Java: Replace Strings in Streams, Arrays, Files etc.
Jakob Jenkov |
Sometimes you need to replace strings or tokens in streams, arrays, files, or large strings.
You could use the String.replace()
method, but for large amounts of data, and
high number of replacements, this performs badly. Why?
The String.replace()
method creates a new String instance - which is a copy of the original String with the
replacements applied. If the String is 1 MB large, you end up with two strings each 1 MB
large. If you have to perform 5 replacements, you have to call replace()
5 times, each time on the string returned by the last replace()
call,
like this:
String data = "1234567890"; // imagine a large string loaded from a file data.replace("12", "ab") .replace("34", "cd") .replace("56", "ef") .replace("78", "gh") .replace("90", "ij")
The result would be 5 copies of the original string and a total memory consumption of 5 times
the original data. As you can imagine, this method performs badly, and doesn't scale very well.
The O notation of using the String.replace()
method is:
O(N * M)
... where N = the size of the string, and M = the number of replacements to perform.
The TokenReplacingReader
Instead of using the String.replace()
method I will here present a different, more
scalable solution called a TokenReplacingReader
. First I will explain how it works
in theory, then I'll give you the working code at the end of this article.
The TokenReplacingReader
reads character data from a standard java.io.Reader
.
Your application then reads data via the TokenReplacingReader
. The data your application
reads from the TokenReplacingReader
will be the data read from the Reader
used by the TokenReplacingReader
, with all tokens replaced with new values. If you need
to write the data to disk or some output stream, your application will have to do so itself.
When the TokenReplacingReader
finds a token in that data of the form ${tokenName}
it calls
an ITokenResolver
to obtain the value to insert into the character stream instead of the
token.
The ITokenResolver
is an interface which you can implement yourself. Thus your
own token resolver can lookup token values from whereever it suits your application - a Map
, a
database, a JNDI directory, etc. The token name (without the enclosing ${}
) is passed
to the ITokenResolver.resolveToken(String tokenName)
method.
The TokenReplacingReader
is itself a subclass of java.io.Reader
, so any class
that can use a Reader
, can use a TokenReplacingReader
.
Here is a diagram showing how the TokenReplacingReader
works:
TokenReplacingReader, capable of replacing string tokens in character streams. |
A TokenReplacingReader Usage Example
Here is an example of how to use the TokenReplacingReader
:
public static void main(String[] args) throws IOException { Map<String, String> tokens = new HashMap<String, String>(); tokens.put("token1", "value1"); tokens.put("token2", "JJ ROCKS!!!"); MapTokenResolver resolver = new MapTokenResolver(tokens); Reader source = new StringReader("1234567890${token1}abcdefg${token2}XYZ$000"); Reader reader = new TokenReplacingReader(source, resolver); int data = reader.read(); while(data != -1){ System.out.print((char) data); data = reader.read(); } }
The two tokens ${token1}
and ${token2}
in the input String will be replaced with
the values value1
and JJ ROCKS!!!
. These values are returned by the MapTokenResolver
(an ITokenResolver
implementation resolving values by looking them up in a Map
).
Here are a few additional examples showing how to use the TokenReplacingReader
to replace tokens
in character streams, arrays, files and large Strings.

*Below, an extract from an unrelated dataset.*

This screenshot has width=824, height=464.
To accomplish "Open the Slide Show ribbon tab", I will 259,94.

ITokenResolver resolver = ... ; // get ITokenResolver instance. Reader reader = new TokenReplacingReader( new InputStreamReader(inputStream), resolver); Reader reader = new TokenReplacingReader( new FileReader(new File("c:\\file.txt"), resolver); Reader reader = new TokenReplacingReader( new CharArrayReader(charArray), resolver); Reader reader = new TokenReplacingReader( new StringReader("biiig string...."), resolver);
TokenReplacingReader Performance
The TokenReplacingReader
does not use as much memory as the
String.replace()
method. The data is modified while read, so
all the data is copied once (but no more). Since the data is copied character
by character, the memory consumption is not much larger than the
buffer / stream of data you are reading.
The speed of the replacement of tokens depends on your implementation of the
ITokenResolver
interface.
The O notation of the TokenReplacingReader
is:
O(N + M)
... where N is the size of the data to replace tokens in, and M is the number of replacements.

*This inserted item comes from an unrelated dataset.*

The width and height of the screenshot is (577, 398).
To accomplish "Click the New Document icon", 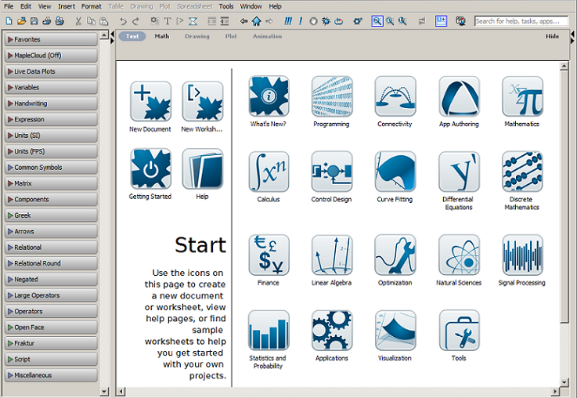I will click(x=150, y=102).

This is faster than the O(N * M)
of the String.replace()
method.
More Uses
You could create a variant of the TokenReplacingReader
which can replace
XML entities (e.g. &
) with single character values. Or create a small script-like
language as tokens, which can take parameters in the tokens, calls reusable functions etc.

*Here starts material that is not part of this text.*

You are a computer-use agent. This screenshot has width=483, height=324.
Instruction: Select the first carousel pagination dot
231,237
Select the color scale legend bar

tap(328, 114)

Only the imagination sets the limits for what you can use this kind of token replacement
mechanism for.
Additionally, since TokenReplacingReader
is a java.io.Reader
, and
it gets its characters from a Reader
itself, you can chain it with other
java.io.Reader
's or InputStreams
which does other things
(like unzipping, decrypting, converting from UTF-8, UTF-16 etc.)
TokenReplacingReader Code
Here is the code for the TokenReplacingReader
and it's interface ITokenResolver
.
You can also access the TokenReplacingReader code on GitHub.
NOTE:
Not all methods are implemented. Only enough to show you how the TokenReplacingReader
works.
You can implement the rest yourself (if you ever need them).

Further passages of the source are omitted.